SAINT-DOMINGUE.– L’Académie royale espagnole établit trois définitions du terme « fraude » : une action contraire à la vérité et à la rectitude, qui porte préjudice à la personne contre laquelle elle est commise ; un acte tendant à éluder une disposition légale au détriment de l’État ou de tiers ; et troisièmement, elle la définit comme le crime commis par la personne chargée de superviser l’exécution de contrats publics ou de certains contrats privés, en collusion avec les représentants d’intérêts opposés.
Concernant la question des escroqueries, le Registre immobilier dominicain (RI), une entité dont la mission est « de garantir les droits immobiliers et leur enregistrement, en promouvant un climat de confiance, de développement économique, de sécurité juridique et de paix sociale en République dominicaine », invite les utilisateurs à éviter d'être victimes de fraude immobilière avant d'acheter ou d'hypothéquer un bien.
Il est recommandé de suivre quatre étapes : la première consiste à demander le certificat de statut légal du bien auprès du service compétent. « Ce document précise qui sont les propriétaires, s’il est grevé de charges ou fait l’objet d’un litige », souligne l’organisme d’État sur son site web.

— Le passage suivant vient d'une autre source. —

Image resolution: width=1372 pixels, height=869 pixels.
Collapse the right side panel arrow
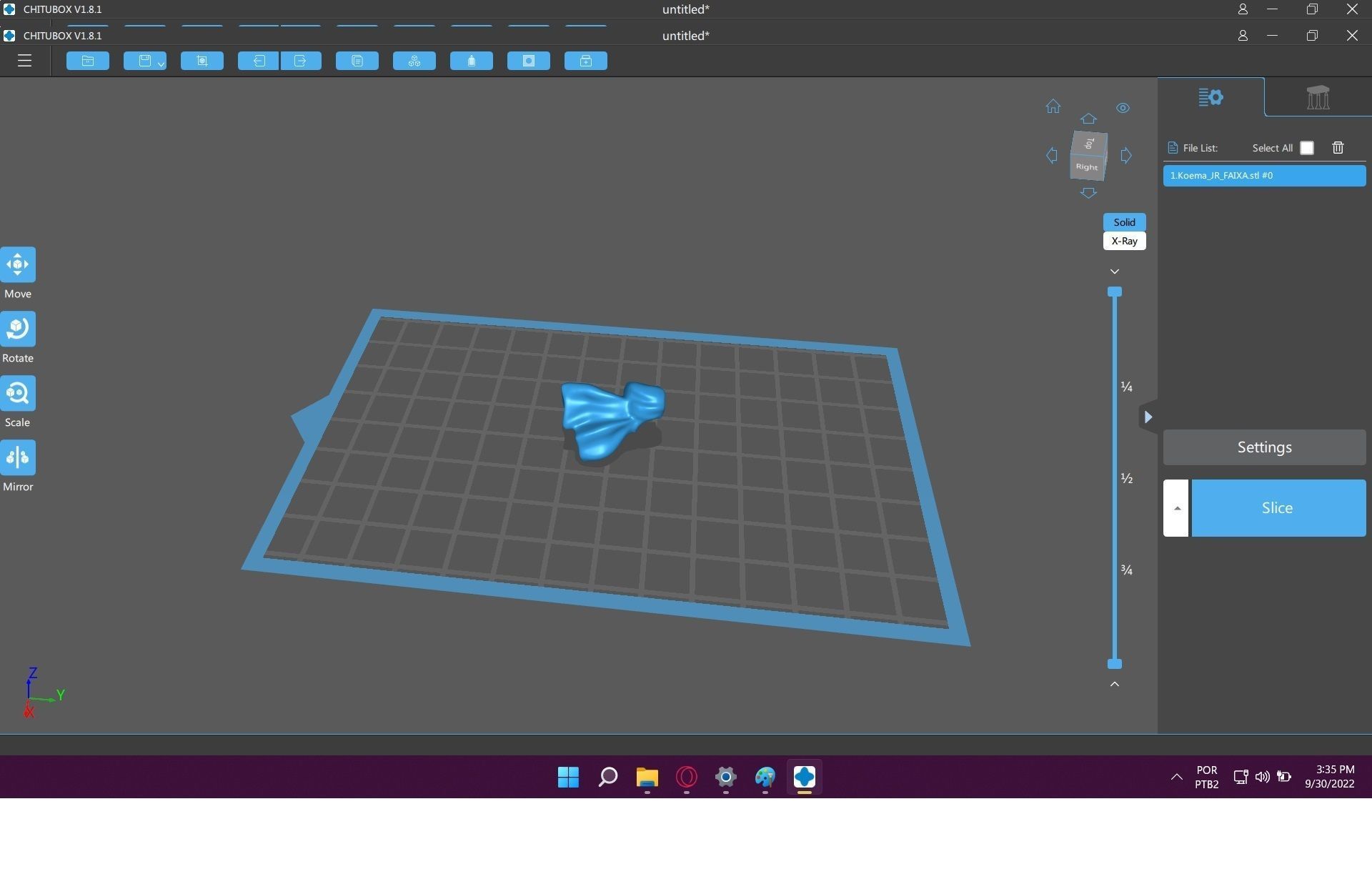pos(1148,417)
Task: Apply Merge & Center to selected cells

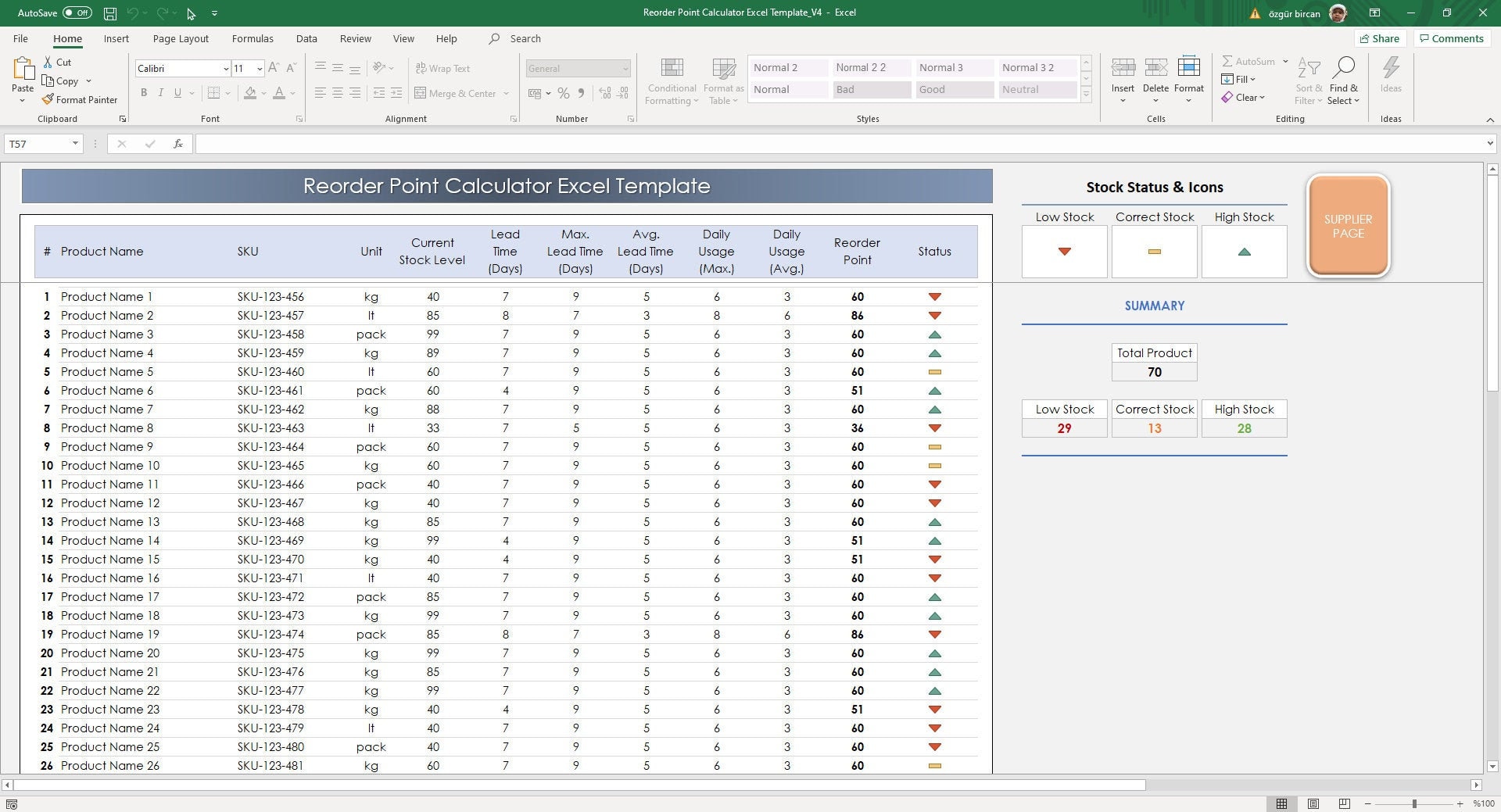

La deuxième suggestion du RI est de demander la délivrance d'un certificat de réservation prioritaire. « Ce certificat bloque l'enregistrement du bien pendant 15 jours ouvrables et garantit la date d'enregistrement de la transaction légale », précise le document.
En troisième lieu, elle recommande la « consultation parcellaire », qui permet de vérifier que la désignation du bien correspond à sa localisation.
Enfin, le Registre immobilier recommande de demander conseil à des spécialistes du domaine.